When I awoke this morning to overcast skies, they mirrored my mood. I was tempted to turn over and ignore the Spirit’s call to walk higher than the low that I found myself in.
I wrestled back and forth until my best self won. I showered, dressed and willed myself to rise up and defeat this spirit of gloom that wanted to steal my passion for my family and to keep me absent from the presence of our congregation.
“Go on,” prodded the Holy Spirit. “Come and delight in me. Remember, your family situation will turn around when you all do your part to remember who you are and who you are meant to be.”

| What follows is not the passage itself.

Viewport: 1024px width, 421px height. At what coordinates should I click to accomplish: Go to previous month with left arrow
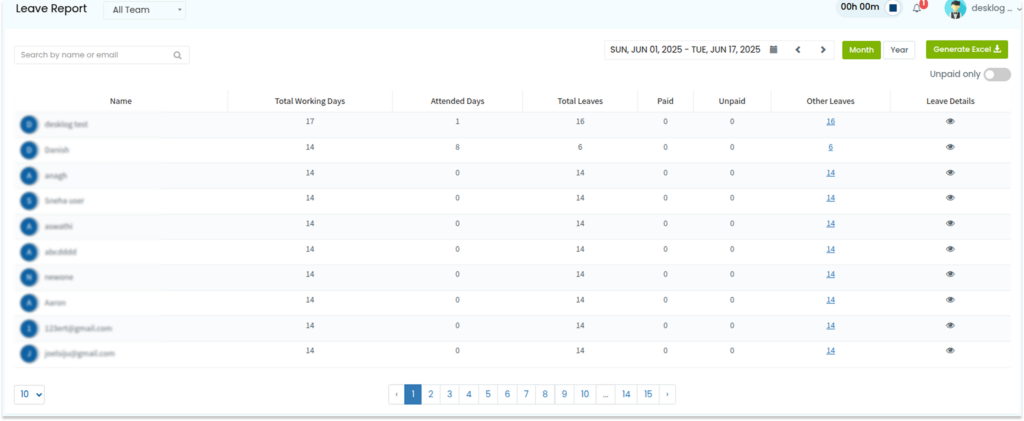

Such a petty battle, as I look back on it today. I mostly just wanted to pout and wallow in self pity a bit more. Then, how much better I felt, just with a change of heart. Cheerfulness quietly crept in and this heart of mine thrilled at the opportunity to worship and to walk into the King’s presence as a conquering warrior.
This is what I might have missed. This synergy of hearts yielded up and extolling God’s character in the midst of a variety of ups and downs we all experience in life. It was like I had come in blindly and then put on the perfect prescription that allowed me to look up into the glorious heavens to comprehend God’s infinite might and beauty.
Adjust my posture oh Lord. Keep my lowered head facing forward and turned up with the expectancy of a birthday girl looking over all of the decorations, the lit cake, and table piled high with a colorful assortment of gifts. Just as the family members come from near and far to express to her that she is very dear, you, Father, Son, and Holy Spirit surround me in celebration.
“All of creation I made for you to enjoy.” I soaked up these love words whispered into my heart.
“All of my love I extend in forgiveness that allows fresh starts.” Oh, how I've needed to wipe the slate clean--time after time.
“So, remove the stopper from your soul and let my love splash all over and around you. Don’t be flustered anymore. Rather, expel Trouble and be free of his tricks that spoil your play.”
I understood and gazed up into His eyes. My face relaxed into a soft smile.
“You see what power you have within you?” he continued. “Simply by refuting a lie with the simple truth that I am always here with you, look at the transformation. I care about your concerns and I will prevail...so can you.”
A quiet breeze drifted in and softly caressed my cheek as if to say, “There you go. That’s my girl.”
I sat and took it all in, not wanting to break the enchantment of this tryst. The sweetness of His peace and contentment is where I wanted to reside.
“I take heart and gain strength. I run like a deer. I feel like I’m king of the mountain”...again.